== Segment start ==
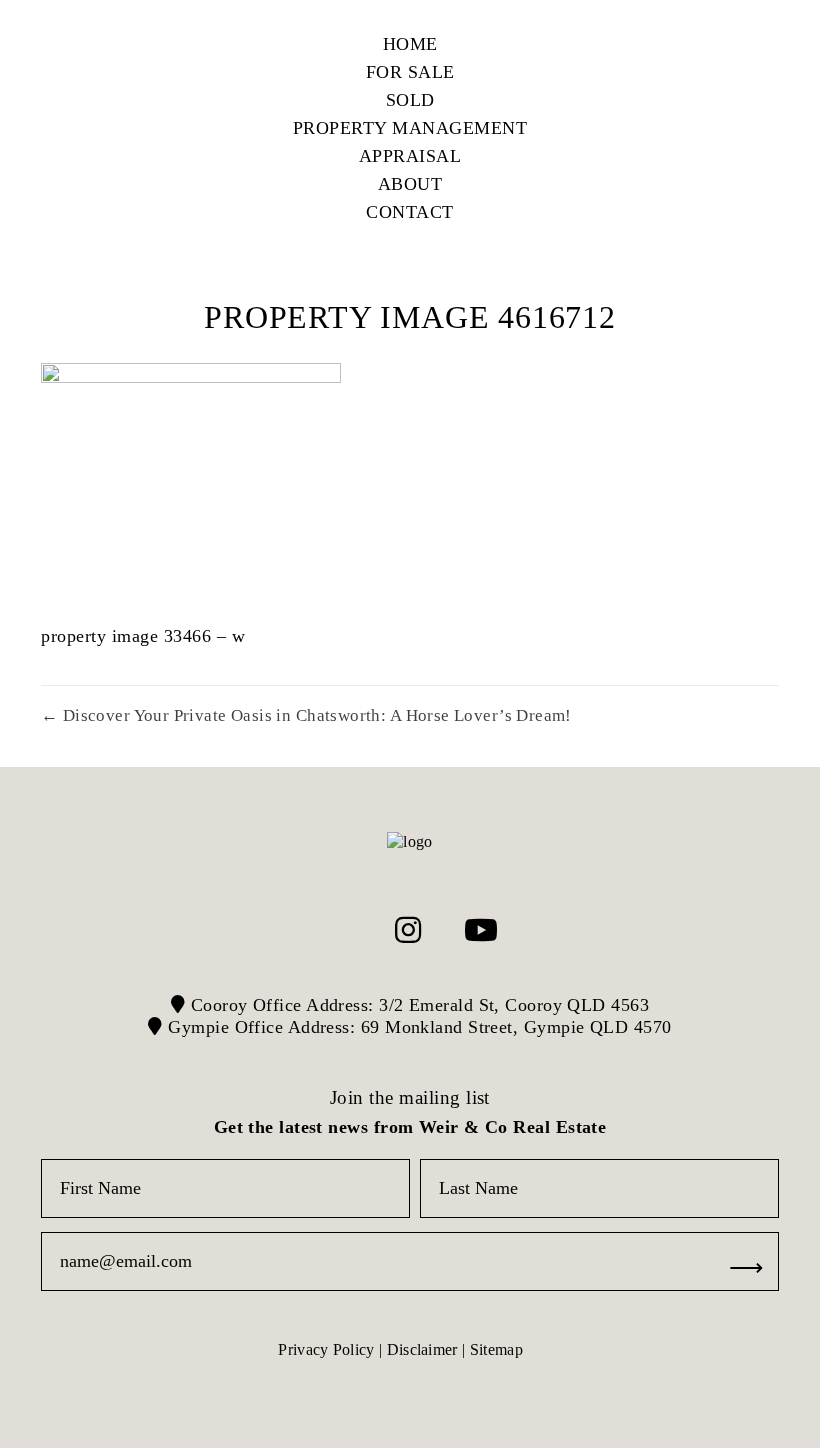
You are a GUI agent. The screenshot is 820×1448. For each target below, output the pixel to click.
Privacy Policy (326, 1349)
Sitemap (496, 1349)
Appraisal (410, 156)
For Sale (410, 72)
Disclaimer (422, 1349)
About (410, 184)
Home (410, 44)
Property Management (410, 128)
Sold (410, 100)
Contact (410, 212)
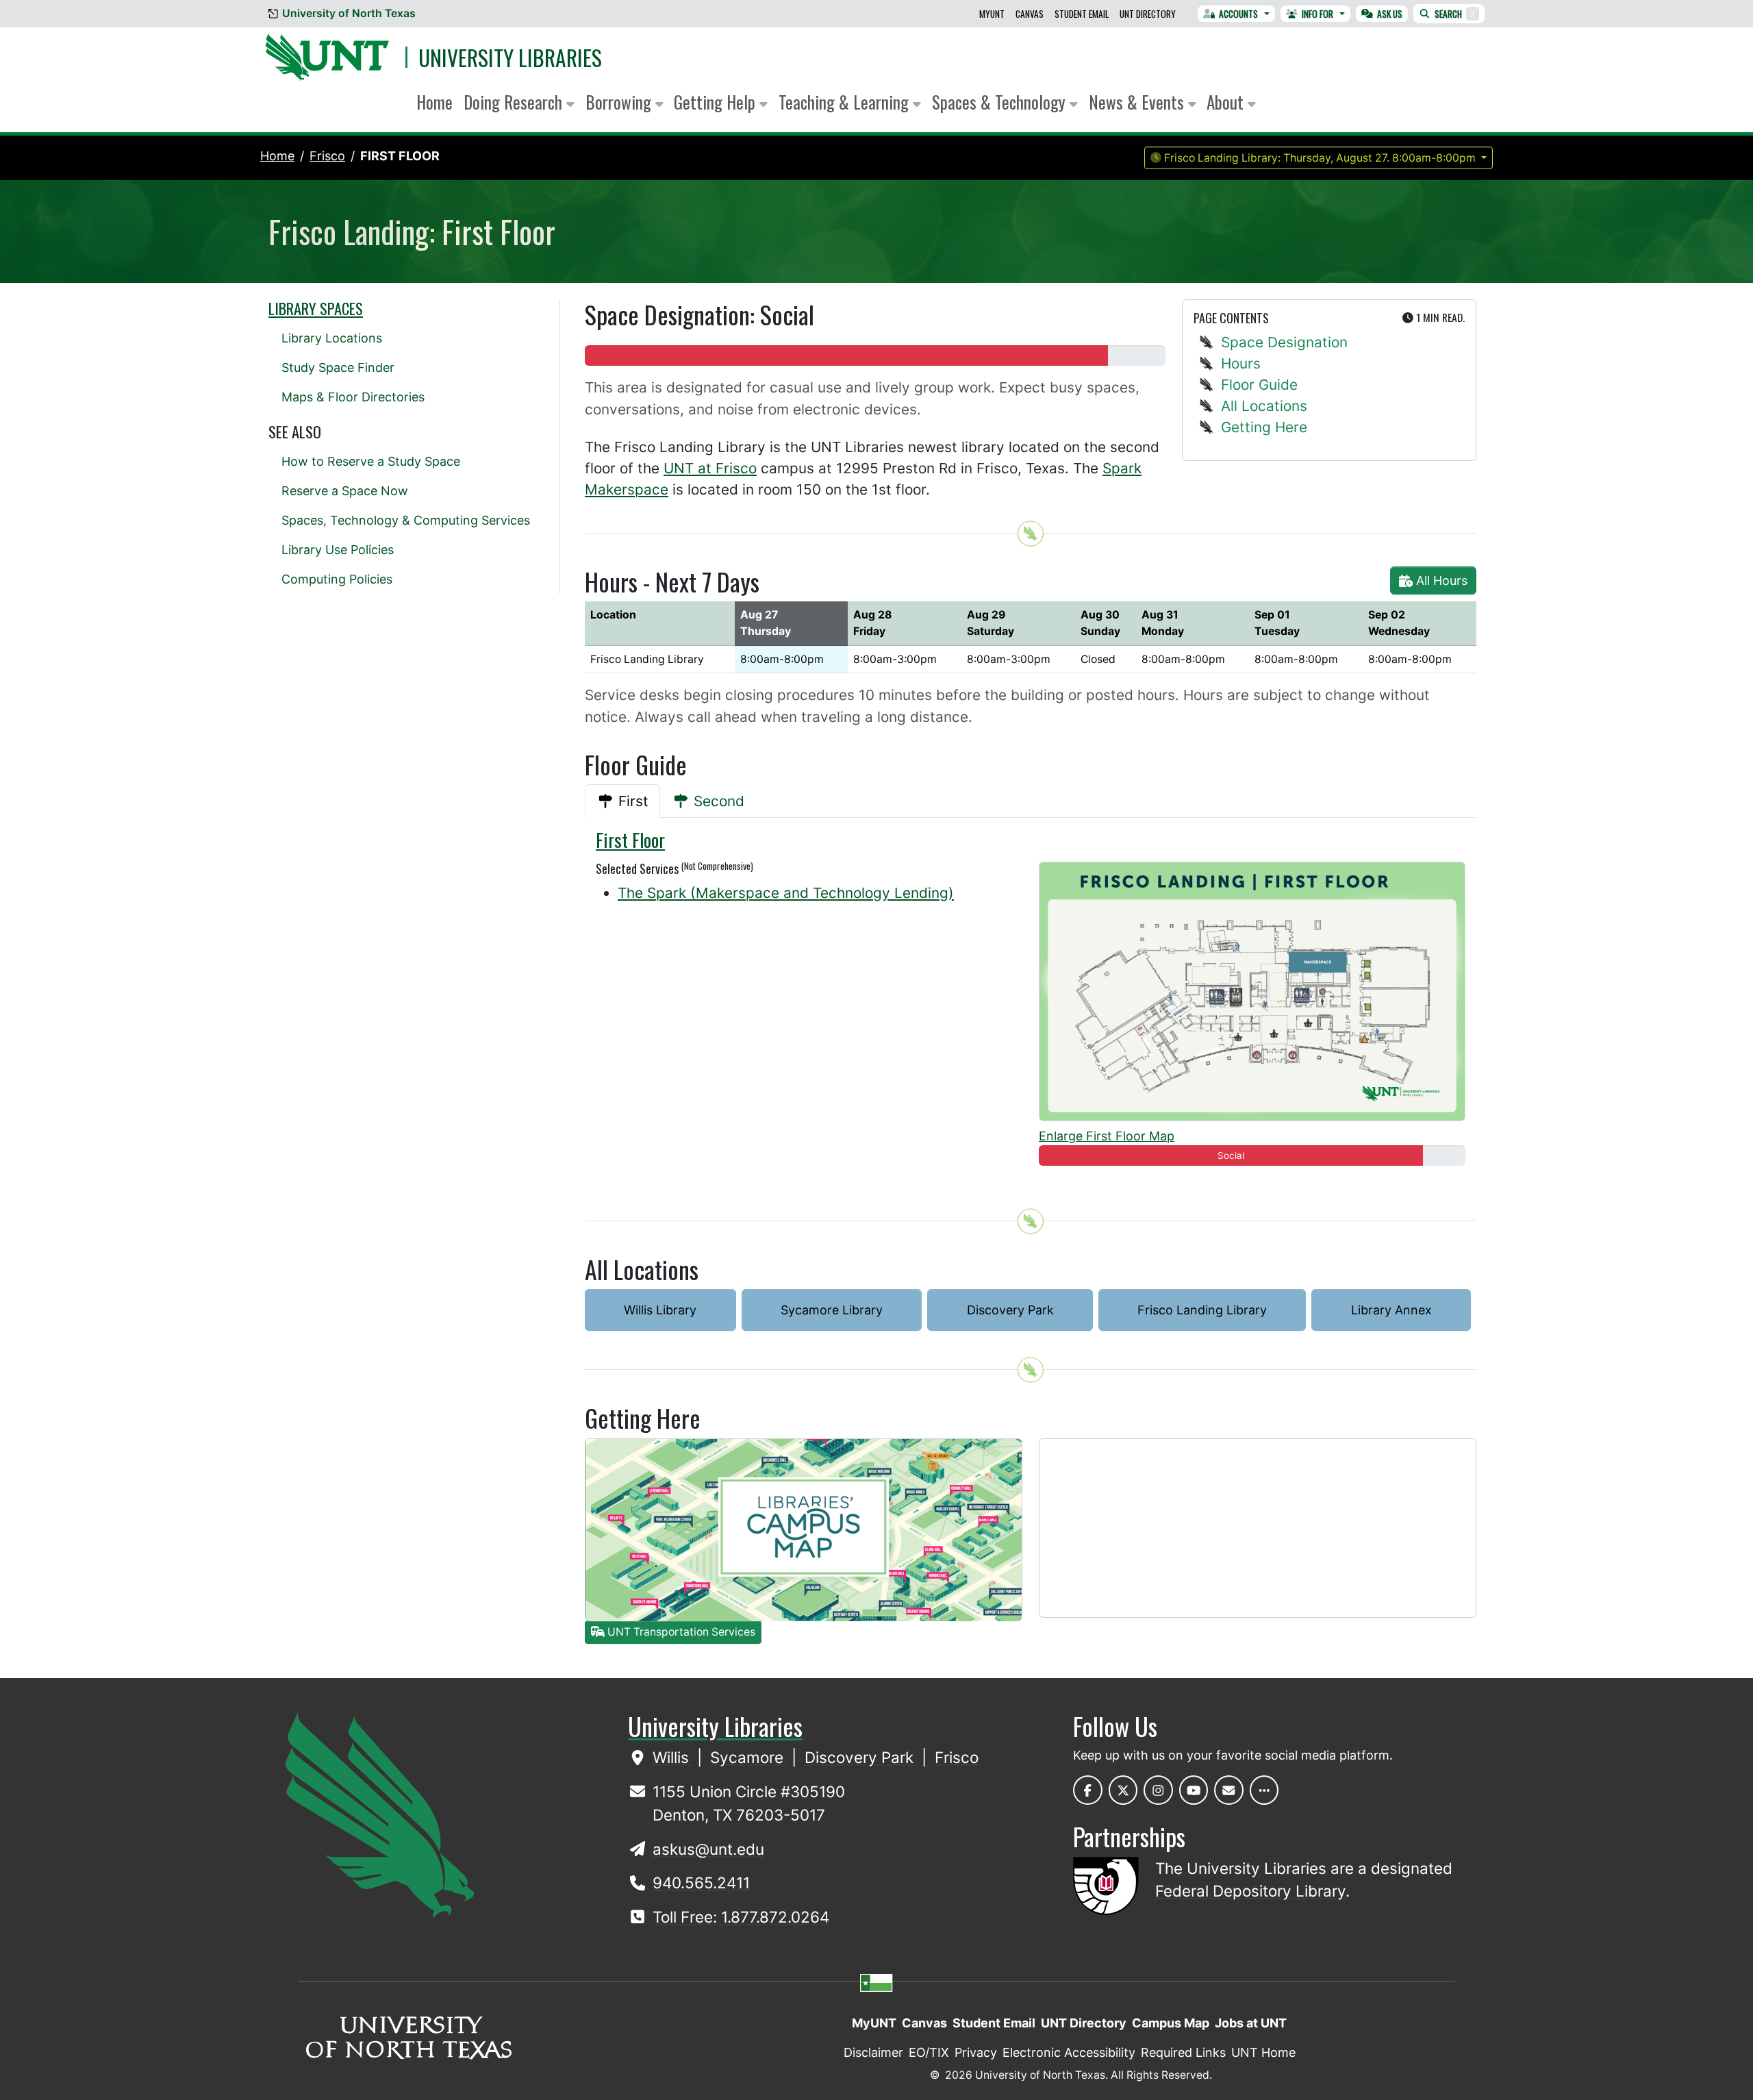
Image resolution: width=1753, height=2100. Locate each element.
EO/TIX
== Segment end ==
Should a record include a picture, omit it from your copy and return the rest unchanged.

You are a GUI agent. The screenshot is 820×1448. For each target below, output the pixel to click.
Privacy Policy (326, 1349)
Sitemap (496, 1349)
Appraisal (410, 156)
For Sale (410, 72)
Disclaimer (422, 1349)
About (410, 184)
Home (410, 44)
Property Management (410, 128)
Sold (410, 100)
Contact (410, 212)
Image resolution: width=1753, height=2100. Locate each element.
EO/TIX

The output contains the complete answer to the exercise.